Closed
Description
Describe the bug
Unable to run the following style query due to error in subquery:
select column1 from t1 where column1 in (select distinct column1 as other from t1 where false);
To Reproduce
$ export DATAFUSION_OPTIMIZER_SKIP_FAILED_RULES=false
$ datafusion-cli
DataFusion CLI v19.0.0
❯ CREATE TABLE IF NOT EXISTS t1 AS VALUES(1,111),(2,222);
0 rows in set. Query took 0.003 seconds.
❯ select * from t1;
+---------+---------+
| column1 | column2 |
+---------+---------+
| 1 | 111 |
| 2 | 222 |
+---------+---------+
2 rows in set. Query took 0.001 seconds.
❯ select column1 from t1;
+---------+
| column1 |
+---------+
| 1 |
| 2 |
+---------+
2 rows in set. Query took 0.001 seconds.
❯ select distinct column1 from t1;
+---------+
| column1 |
+---------+
| 2 |
| 1 |
+---------+
2 rows in set. Query took 0.004 seconds.
❯ select column1 from t1 where column1 in (select column1 as other from t1 where false);
0 rows in set. Query took 0.002 seconds.
❯ select column1 from t1 where column1 in ((select column1 as other from t1 where false));
This feature is not implemented: Physical plan does not support logical expression (<subquery>)
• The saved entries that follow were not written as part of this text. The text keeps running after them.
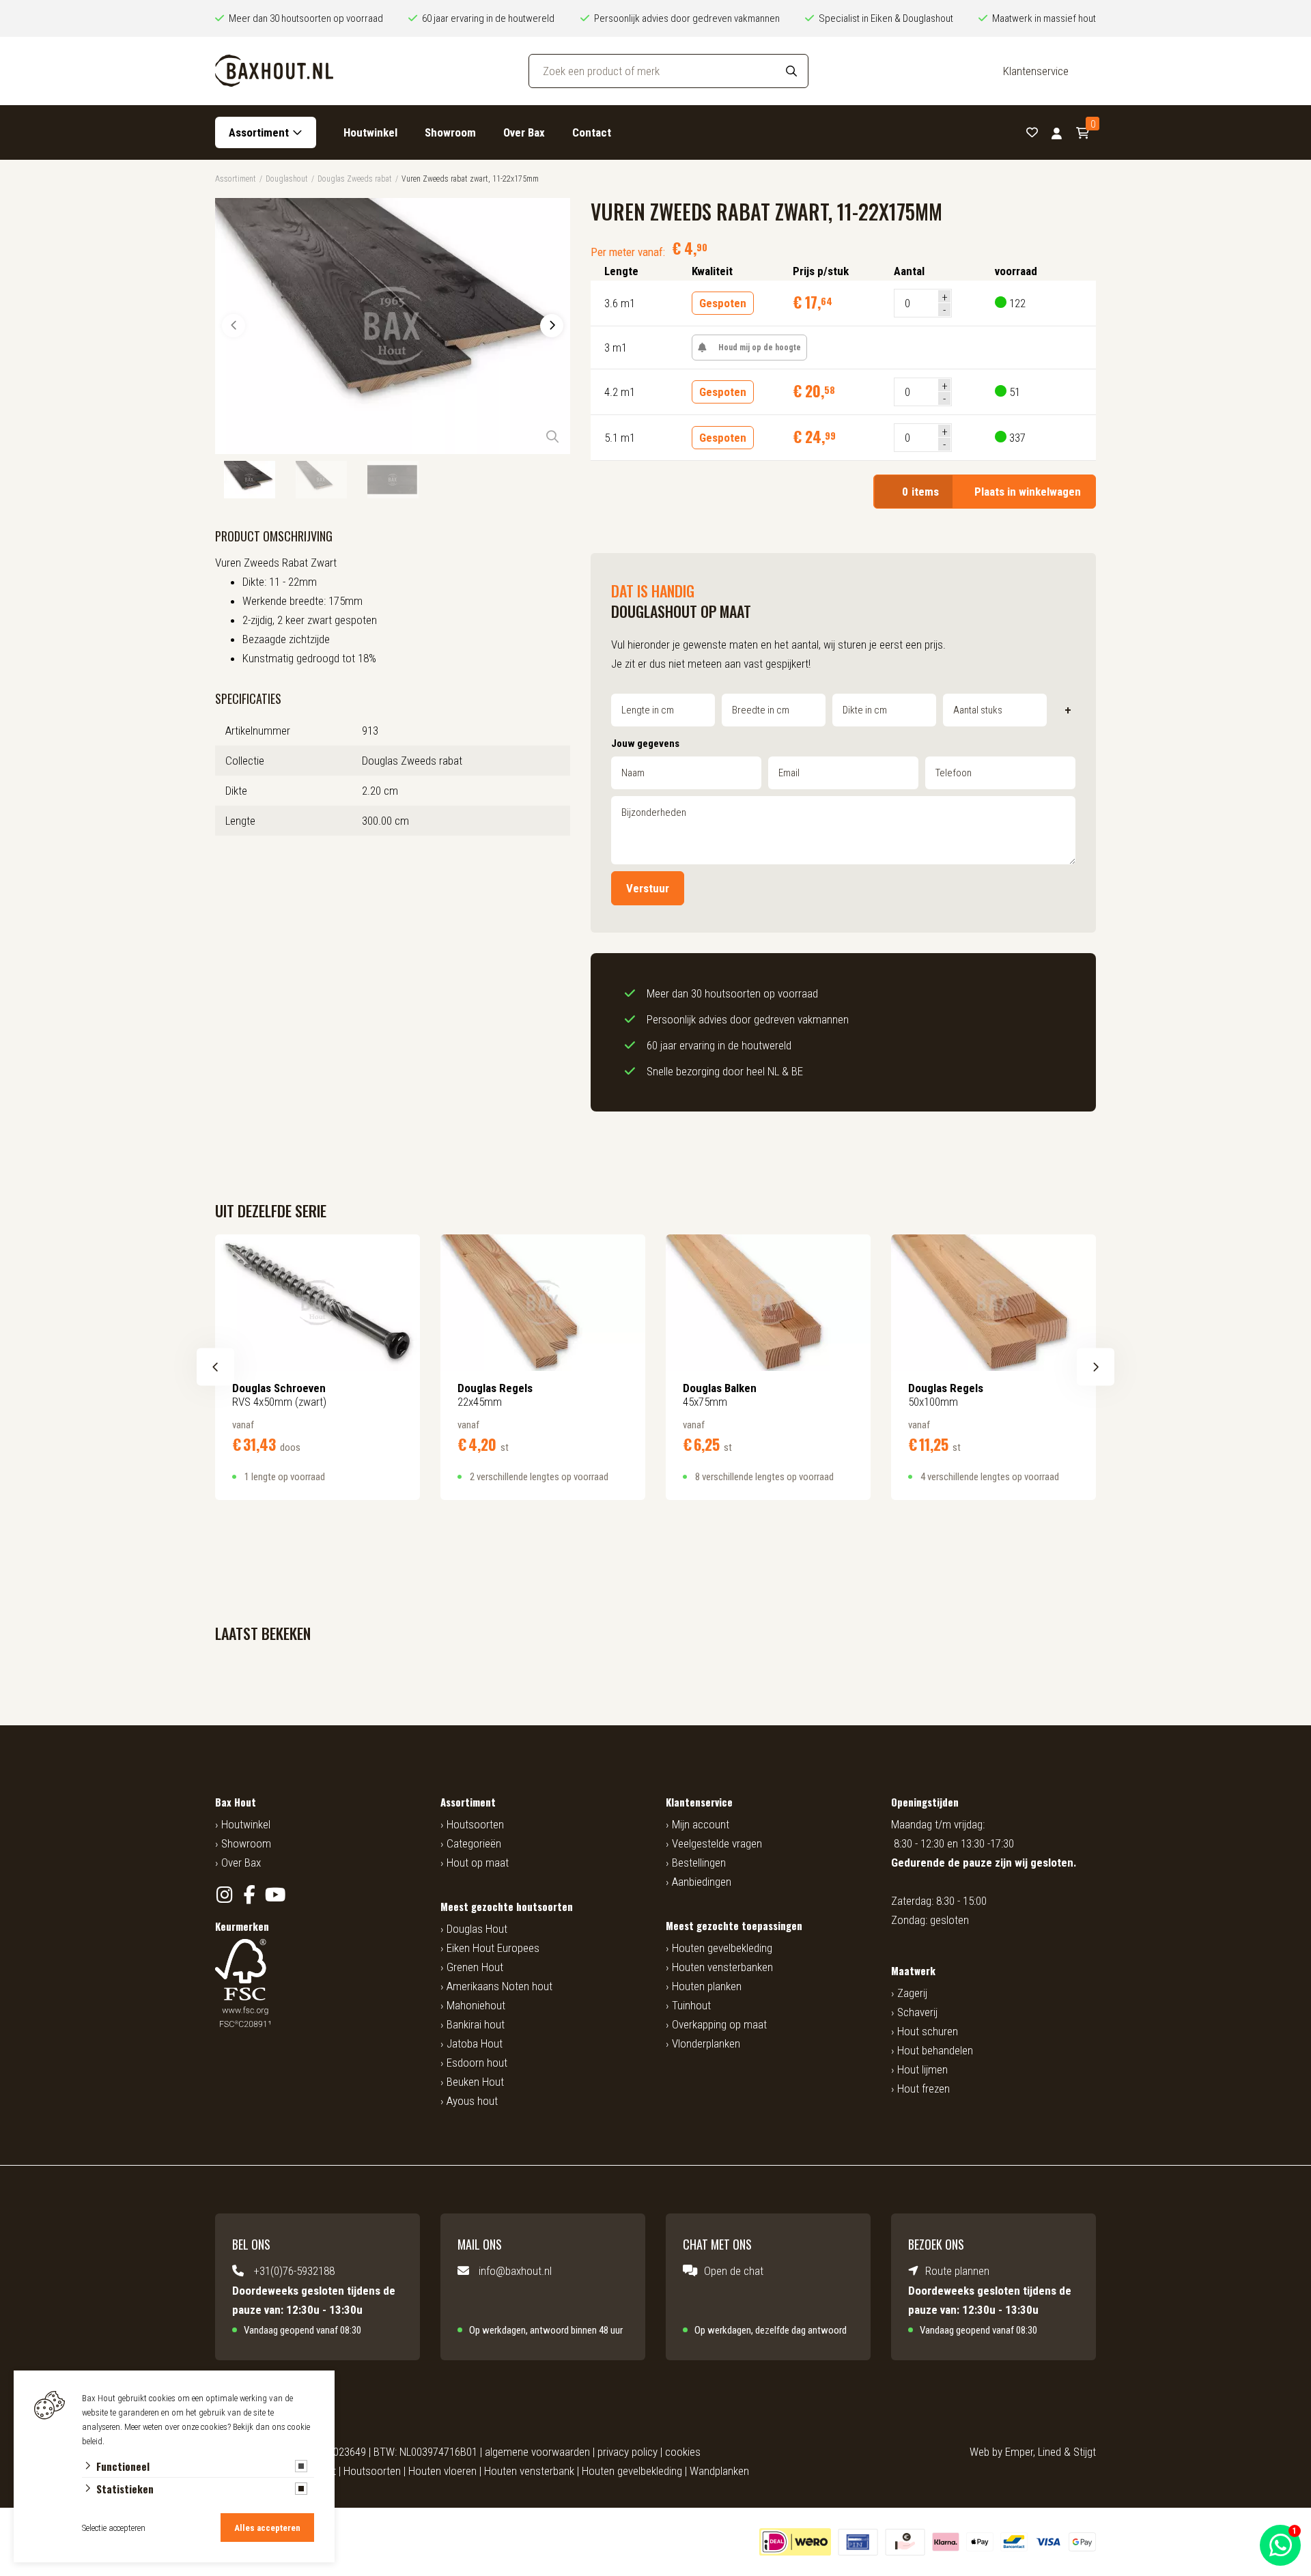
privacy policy (627, 2452)
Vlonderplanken (706, 2043)
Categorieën (474, 1843)
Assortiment (259, 132)
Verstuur (647, 888)
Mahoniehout (476, 2005)
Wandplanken (719, 2471)
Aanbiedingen (701, 1881)
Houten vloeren (442, 2471)
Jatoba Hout (475, 2043)
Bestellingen (699, 1862)
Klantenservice (1036, 71)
❯ select column1 from t1 where column1 in (select distinct column1 as other from t1 where false);
decorrelate_where_in
caused by
Internal error: Optimizer rule 'decorrelate_where_in' failed due to unexpected error: a projection is required at /Users/rustomms/.cargo/registry/src/github.com-1ecc6299db9ec823/datafusion-optimizer-19.0.0/src/decorrelate_where_in.rs:147
caused by
Error during planning: Could not coerce into Projection! at /Users/rustomms/.cargo/registry/src/github.com-1ecc6299db9ec823/datafusion-expr-19.0.0/src/logical_plan/plan.rs:1394. This was likely caused by a bug in DataFusion's code and we would welcome that you file an bug report in our issue tracker
❯
Or run the following sql file with datafusion-cli -f test.sql
-- Test queries
CREATE TABLE IF NOT EXISTS t1 AS VALUES(1,111),(2,222);
select * from t1;
select column1 from t1;
select distinct column1 from t1;
-- The first select with subquery statement works with 0 rows the second errors and third error on datafusion 19.0.0
select column1 from t1 where column1 in (select column1 as other from t1 where false);
-- This is fixed in main/20.0.0 by https://github.com/apache/arrow-datafusion/issues/5529
select column1 from t1 where column1 in ((select column1 as other from t1 where false));
select column1 from t1 where column1 in (select distinct column1 as other from t1 where false);
Expected behavior
Can use distinct in a subquery
Additional context